Like the opening of most Shakespearean plays, Act I scene
1 serves to establish the background situation and mood of the story. In this play,
scene one is out on the grounds of the castle of Elsinore. The characters on the stage
are all minor characters who through their conversation establish that there has been a
ghost seen two times now that looks like the former king, King Hamlet. The guards
question the veracity of what they see, so they have enlisted Horatio, a scholar and
friend of Hamlet's, to come are confirm the vision.
Through
the course of the conversation Shakespeare uses several literary devices.

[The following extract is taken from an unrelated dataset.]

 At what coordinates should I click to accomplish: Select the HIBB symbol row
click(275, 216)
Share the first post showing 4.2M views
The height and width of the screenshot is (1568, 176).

Here are a
few examples:
Horatio claims that the the ghost "bodes some
strange eruption to our state." This visual imagery of the
literal ground erupting with the dead body of the ghost coming from the grave is very
creative and vivid. This is also metaphorical because a
state or country cannot literary "erupt" like a volcano might, but it can be unsettled
politically and have the potential to face a terrible
circumstance.
Marcellus asks why "the night is
joint-laborer with the day." This metaphor explains how
there is little difference between night in day (they work together). In this case, he
is referring to the fact that the preparations for war are a 24 hour
operation.
Horatio reports that Fortinbras has "in the
skirts of Norway" gathered up some soldiers. Norway's skirts is a
metaphor for its outer edges, not its major
cities.
He goes on to say that Fortinbras has "sharked up a
list of lawless resolutes." To shark up is a metaphor to
suggest that he has indiscriminately gathered in (like a shark open-mouthed and
capturing prey) a group of men to serve as a mercenary
army.
Horatio makes an allusion
to the assassination of Julius Caesar when he compares this ghost to the
omens that were the precursors to the Ides of March. He says this situation is like the
"palmy state of Rome."
In the end of the scene, Horatio
uses personification when he describes the coming dawn by
saying that "the morn, in russet mantle clad / Walks o'er the dew of yon high eastern
hill." Clearly, morning doesn't wear a coat or walk, but he is using personification to
describe the color and action of the rising sun at dawn.